- EXERCISE REQUIREMENTS -
From the martial arts forum thread below, reproduce verbatim the passage that begins with "You'll have to" and ends with "others have, too.".
Start of EXCERPT PROVIDED
I'm in Los Angeles, and I'm one of those "ninjutsu" teachers. Actually, ninjutsu is only one of the lineages that we teach at my location - and we teach scroll by scroll, technique by technique from a small handful of *historical lineages*.

You'll have to learn some history, some Japanese terminology, some "pressure points" and desire to be in really good physical condition (flexible and strong). There are Basics classes available to teach you how all the technical parts work, Intermediate classes to learn how they can be used to stop certain attacks against you, and and higher level training that gets pretty intense.

Want more info? Look at our site:*http://www.Jinenkan-LA.com*

Quick checklist: 
*Combat Effective*: Yes - I've found this out, others have, too.
*Historically True*: Yes - I lived in Japan for 5+ years and trained constantly.

More questions? Call the school, ask for me (Peter): *310-477-8425*


----------



## still learning (Mar 19, 2005)

Hello, Take a Judo,jujitsu, or grapping class first. (few years) before movingl on to a striking type of art.  Check it out anyway?  .....Aloha


----------



## andy (Sep 12, 2005)

Howdy!!!
the best way to know is by doing the legwork, (haha). seriously go to all differant types of classes and talk to the instructors and students and see what fits your personality best. All systems have merit. I think it's a matter of finding one that fits your personality. IMO


----------



## RichK (Sep 12, 2005)

First sit down, then close your eyes and breathe a couple times. Now that you have calmed down think about what YOU want to get out of studying martial arts. There are various reasons why people study, advancing quickly through rank should not be one of them. Don't take people laughing about you starting at 19 (thinking you are too old). Most of us are old  myself being a young 40. Fitness: Muay Thai, TKD, BJJ. Philosphical: Aikido, Traditional Jujitsu. Self defense: American Kenpo, Taijutsu. (Everyone, these are just quick examples off the top of my head, no point besides the one my head comes to.) Look around at a couple schools near you, check out the times to see if it fits into your schedule, watch the instructors teach (it may take more than a few days at one school as there are numerous instructors per school, especially at Mr Tatum's). Take the introductory course at several ones to see if it fits you. Your size and weight are similar to mine (6' 228pds) I have studied TKD, Aikido, Jujitsu and American Kenpo and workout with my brother every now and then (he teaches"ninjitsu"). Hope this helps.


----------



## evenflow1121 (Sep 13, 2005)

Welcome to martial talk.



What exactly is it that you are looking to get out of martial arts, maybe that may help us answer your questions a bit. Not the style itself, but what are you most interested in learning?



19 is a good age to start, your age is not a factor


----------



## rutherford (Sep 13, 2005)

Since March, Mc Qoorbs has found a martial art he likes and has continued to be a valued presence on Martial Talk.  

This is a dead thread.


----------



## CrankyDragon (Sep 13, 2005)

Reality check: Who cares your a rapper?

 Reality check: Its never too late.  Im 38 and getting started in Aikido, we have another white belt in his 50's.

 Thats all....


----------



## Mc Qoorbs (Sep 14, 2005)

NGAzone said:
			
		

> Reality check: Who cares your a rapper?
> 
> Reality check: Its never too late.  Im 38 and getting started in Aikido, we have another white belt in his 50's.
> 
> Thats all....
End of EXCERPT PROVIDED
Start of ENTRIES SUPPLIED
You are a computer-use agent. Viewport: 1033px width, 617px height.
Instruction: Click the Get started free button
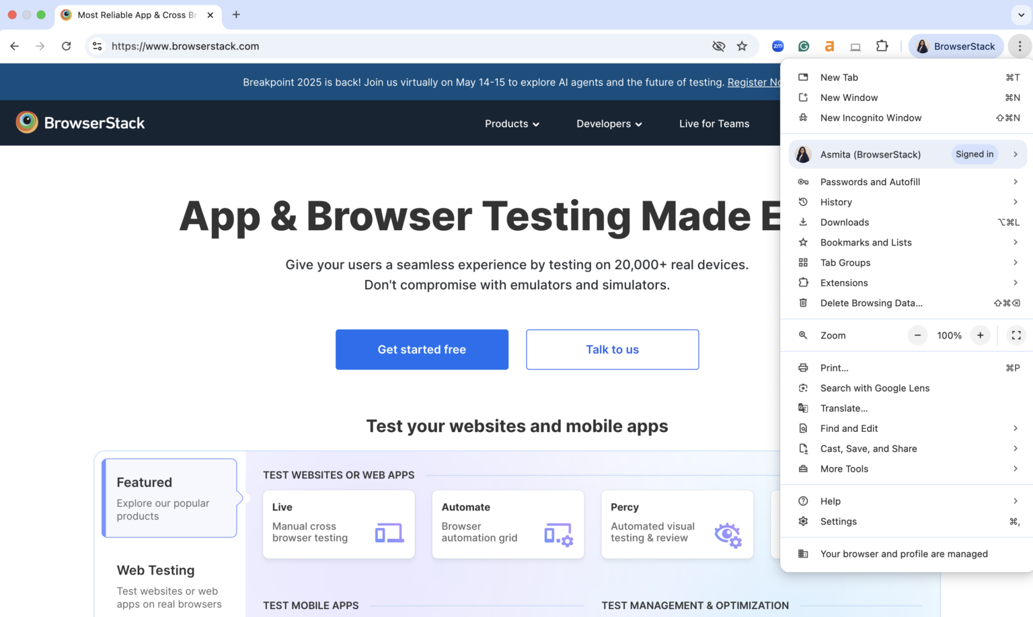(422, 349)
End of ENTRIES SUPPLIED
Start of ENTRIES SUPPLIED
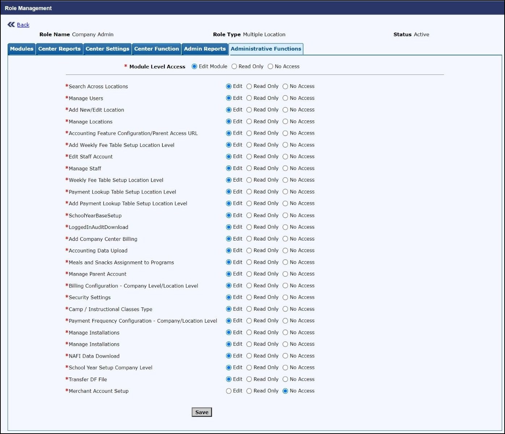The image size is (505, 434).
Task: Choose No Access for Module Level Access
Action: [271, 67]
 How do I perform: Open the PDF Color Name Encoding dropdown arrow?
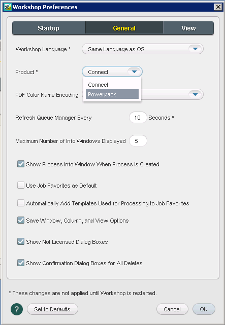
End of ENTRIES SUPPLIED
- EXPECTED OUTPUT -
You'll have to learn some history, some Japanese terminology, some "pressure points" and desire to be in really good physical condition (flexible and strong). There are Basics classes available to teach you how all the technical parts work, Intermediate classes to learn how they can be used to stop certain attacks against you, and and higher level training that gets pretty intense.

Want more info? Look at our site:*http://www.Jinenkan-LA.com*

Quick checklist: 
*Combat Effective*: Yes - I've found this out, others have, too.